*Activity*: Your task is to filter the entries and copy every line containing the string "Given".

*Provided data*:
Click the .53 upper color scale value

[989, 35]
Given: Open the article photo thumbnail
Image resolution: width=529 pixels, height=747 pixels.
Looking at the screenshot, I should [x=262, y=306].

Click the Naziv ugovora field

---

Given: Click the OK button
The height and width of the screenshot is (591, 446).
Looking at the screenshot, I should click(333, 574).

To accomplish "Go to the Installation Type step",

*Solved problem*:
Given: Open the article photo thumbnail
Given: Click the OK button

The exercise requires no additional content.